We have been delighted with the support we are experiencing right now. We are members of the local Chamber of Commerce, and have had some excellent inservice training on board governance and fundraising. We won a $5,000 equipment grant from a local community foundation. We have received financial support from the Soroptimists, the Rotary Club, and the Optimists Club. We are currently the only community theater group in town, and the only one in the greater Tahoe basin to regularly cast residents of all ages in our shows. I think businesses and service organizations appreciate that and like to support that.
We also have a “Preshow” before every spring musical featuring kids between the ages of six and fifteen. The children perform a Broadway choral medley fully choreographed with lights and props. It gives them a chance to be in the spotlight with singing and dancing solos, as those cast in the adult musical may not have very much significant stage time. This has been very popular and very fun for us, and we have averaged about 70 kids per Preshow each year of the three years we have done this. Four our 2015 production of “The King and I”, the kids’ Preshows were “The Sound of Music” for the little ones ages 6 through 9, and “Mary Poppins” for those kids 10 through 15. We frequently put adults into the key adult roles in these, but the kids are most definitely the stars, and I feel this practice has helped us earn the support of many in our community.
When we were just getting started, I contacted my dear, old friend Lisa Robinson, who, with Delnora Janacek, runs “Center Stage Productions”, a youth theater group, in Escondido, California. Their company is more that ten years old, and has been very successful. Lisa acted as our mentor, giving me lots of advice, lots of forms I could adapt and use, and some amazing ideas that we implemented right away! Other than our affiliation with her group, we have not had a chance yet to network with others, but would surely love to.
I believe what makes a community theater different from a professional theater is the educational aspect of it. We take in actors who have perhaps not been on a stage since high school, or, with the kids, who have never been on a stage. We teach them performance skills, we teach them how to work as part of a team. We expect everyone to work very hard on their roles, to concentrate at rehearsals, to come prepared, to support each other at all times. We expect everyone to treat each other like family. We want our actors to feel joy onstage and off. We want all of them, young and old alike, to be thrilled to be part of one of our shows. If we can accomplish this along with presenting excellent plays and musicals to an enthusiastic audience, we will wear our community theater badge with pride!

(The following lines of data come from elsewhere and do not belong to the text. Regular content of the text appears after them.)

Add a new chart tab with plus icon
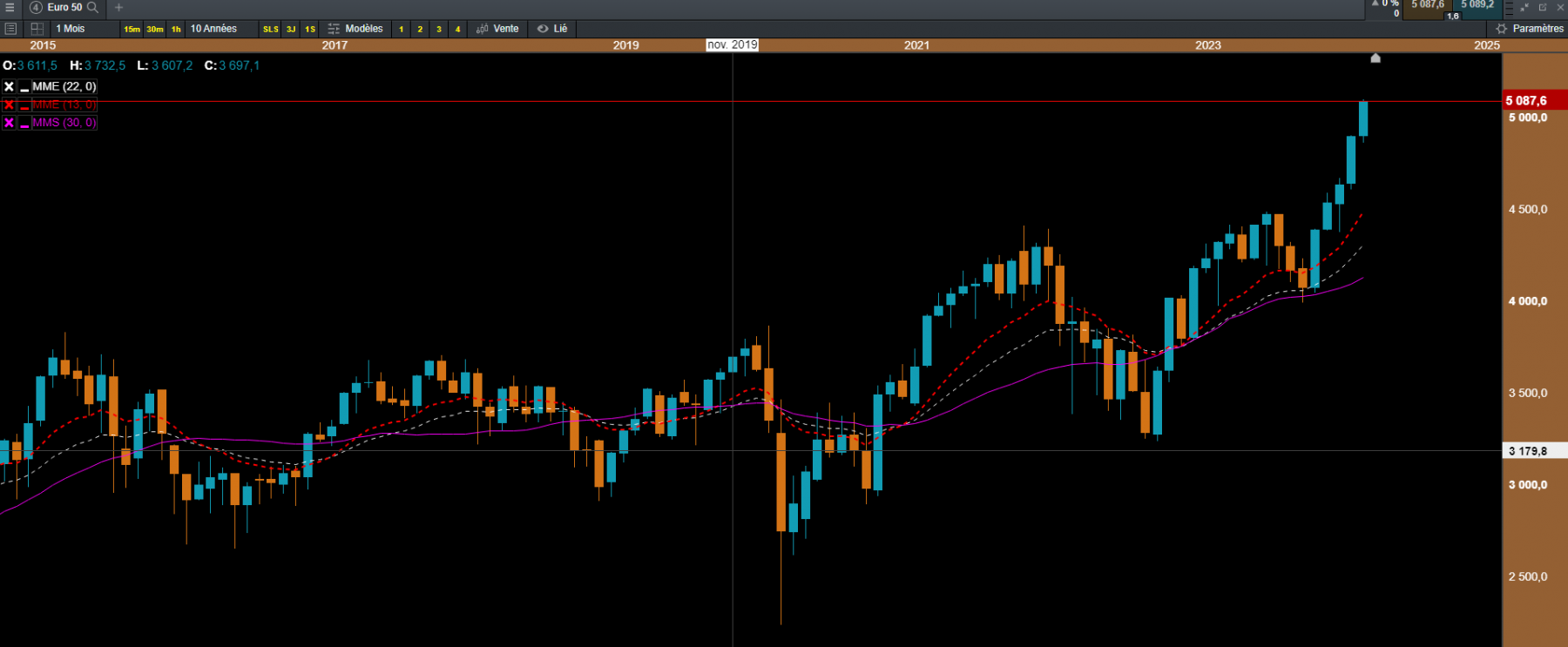1568x647 pixels. pyautogui.click(x=119, y=7)
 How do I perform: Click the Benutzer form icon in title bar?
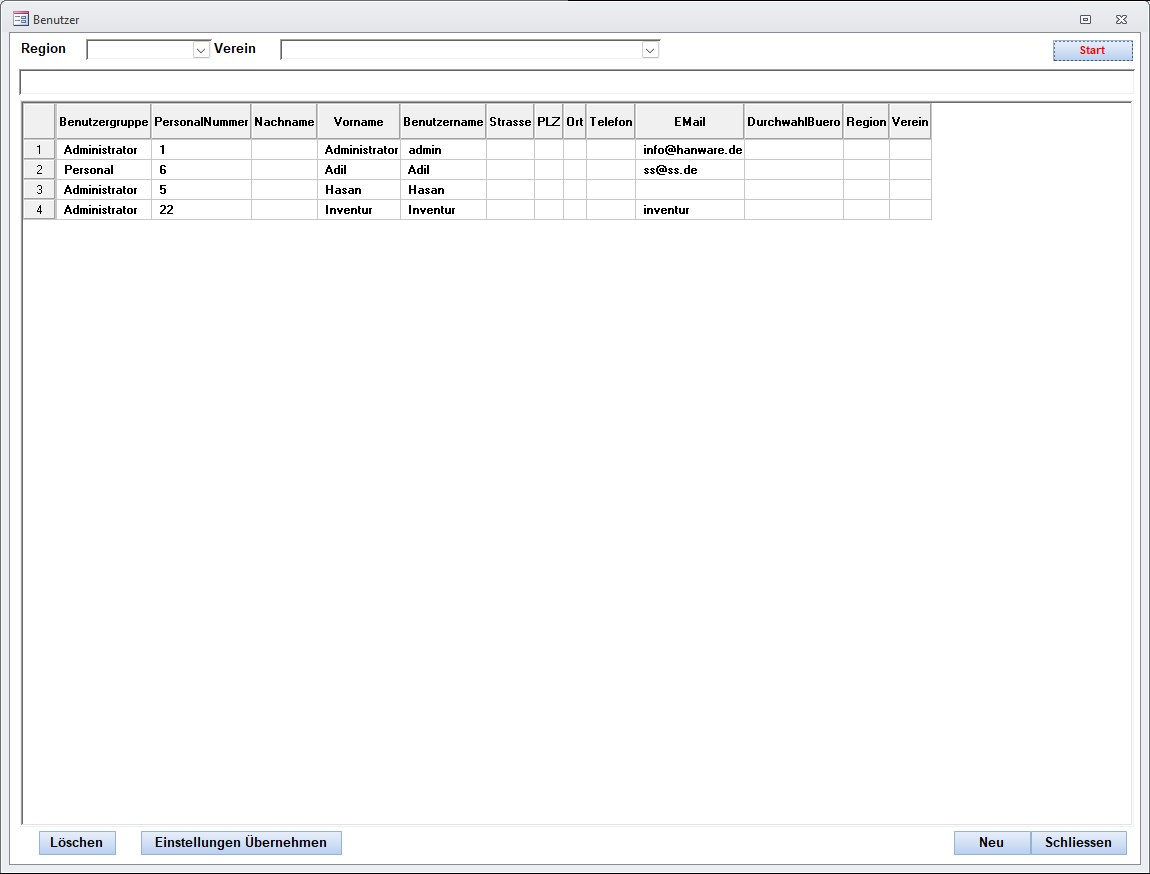tap(20, 19)
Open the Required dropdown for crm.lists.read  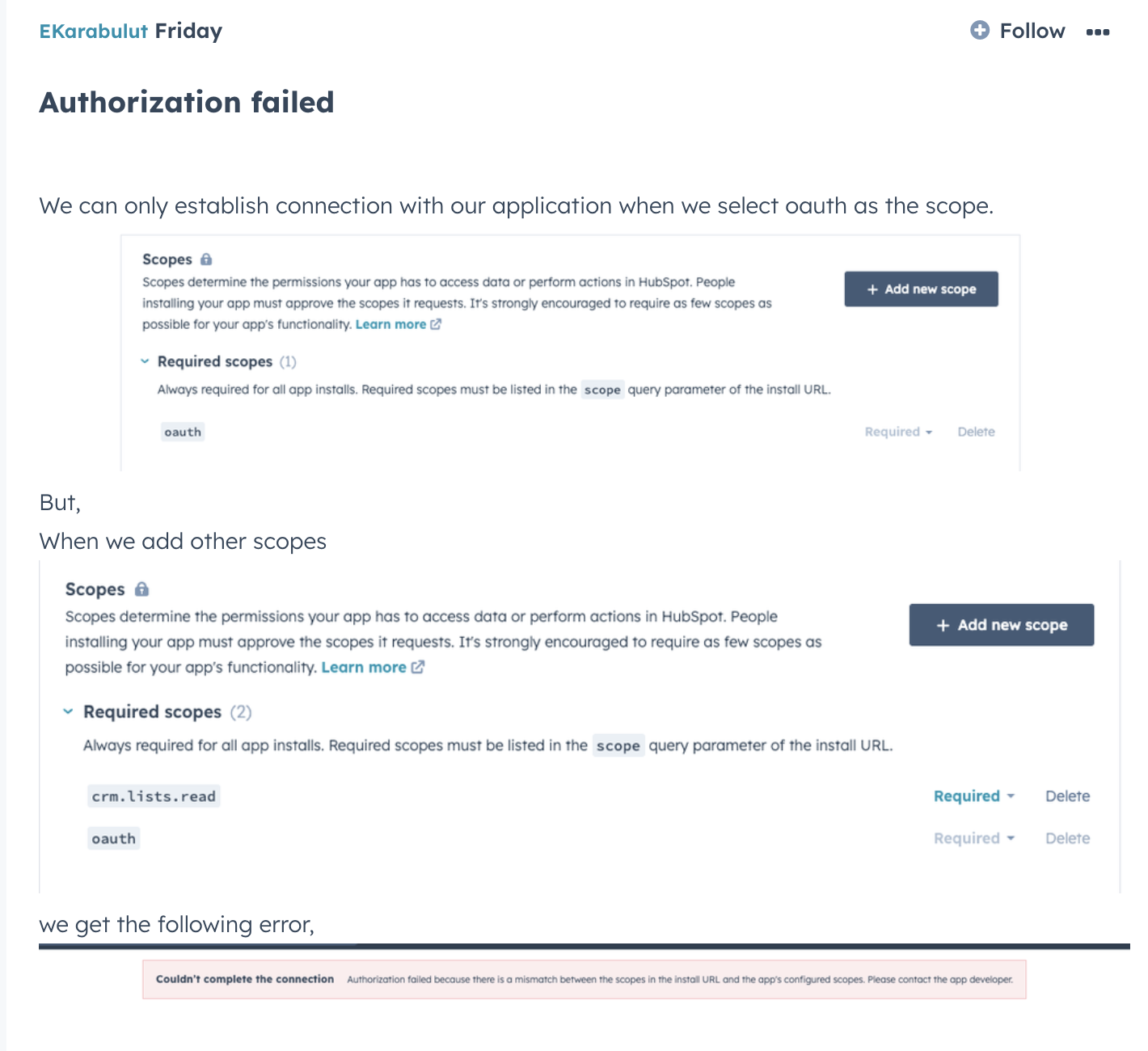973,796
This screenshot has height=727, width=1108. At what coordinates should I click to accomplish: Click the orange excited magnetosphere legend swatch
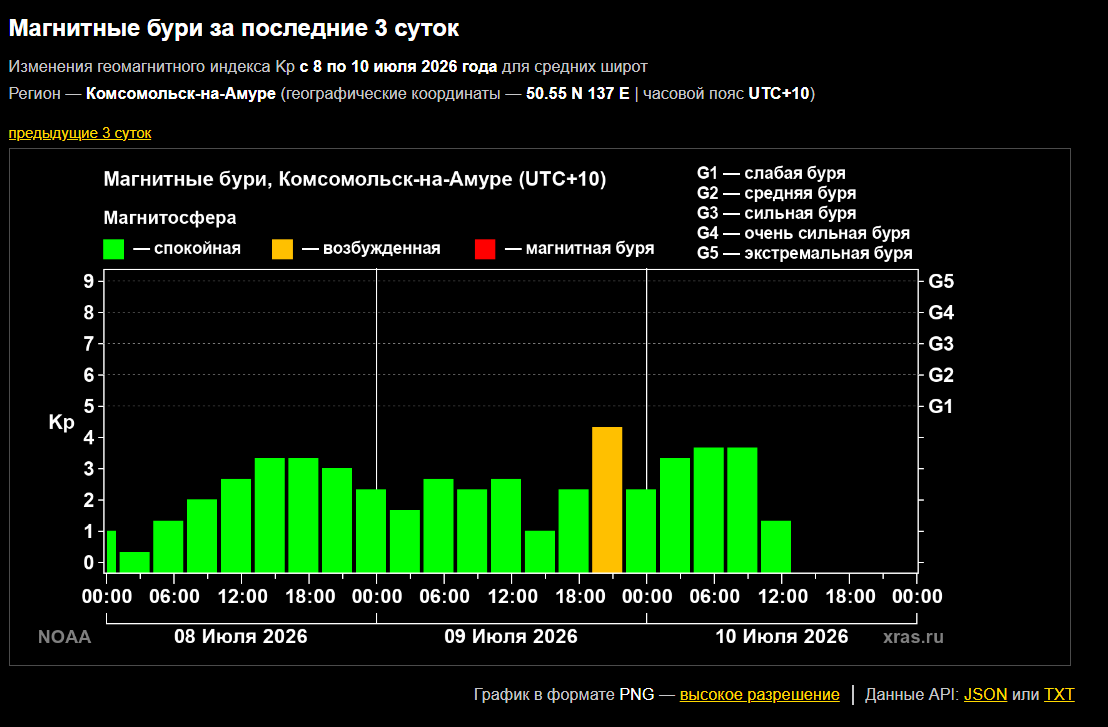click(x=283, y=249)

I am indeed a California native. I grew up in Berkeley, California, graduating from Berkeley High in 1969. I owe much of my passion for theater to my old drama teacher, Jay Manley, who was pushing the envelope with his young students by presenting high school productions of Bertolt Brecht, Ben Jonson, and William Shakespeare. I was a theater major at San Francisco State University in the early 70’s, and also attended UCLA and studied drama there a few years later. I directed my first play in 1982, a production of the captivating farce “Dames at Sea”, and have never looked back!